Task brief → Print, please, exactly the lines from the one with "You are a computer-use" through the final line of the data below, with both ends included and the pictures left out.

Records from a data collection:

§ §

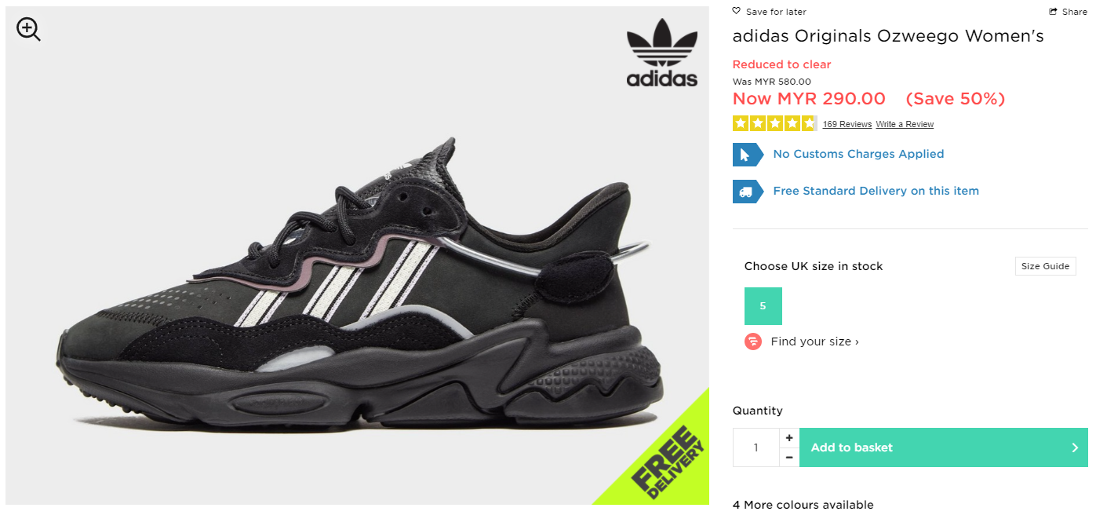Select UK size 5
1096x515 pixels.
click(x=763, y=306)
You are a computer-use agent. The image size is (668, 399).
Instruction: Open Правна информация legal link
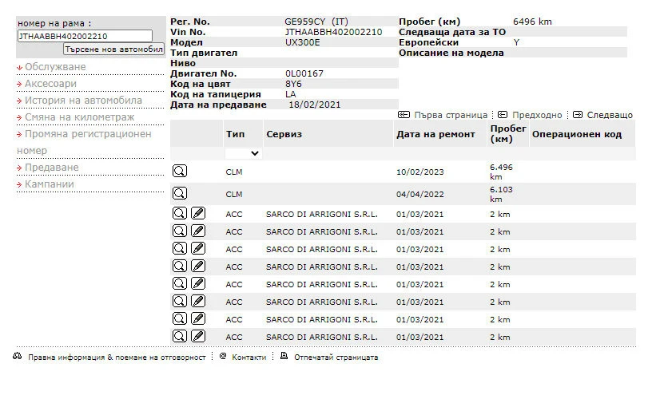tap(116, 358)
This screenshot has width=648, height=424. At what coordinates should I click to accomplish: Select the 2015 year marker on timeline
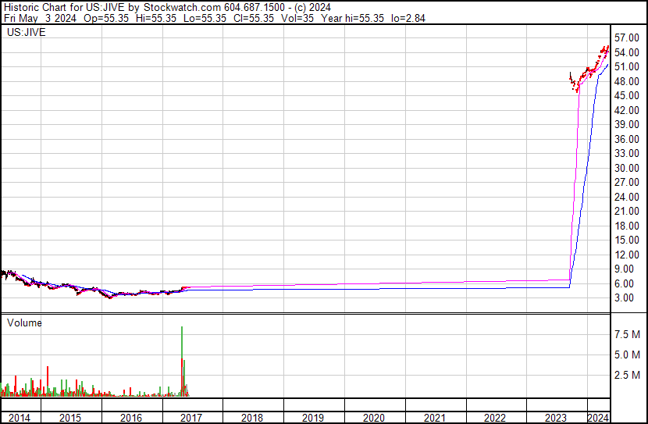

§ §

Exercise solution →
You are a computer-use agent. The image size is (668, 399).
Instruction: Open Правна информация legal link
tap(116, 358)
This screenshot has width=648, height=424. At what coordinates should I click to accomplish: Select the 2015 year marker on timeline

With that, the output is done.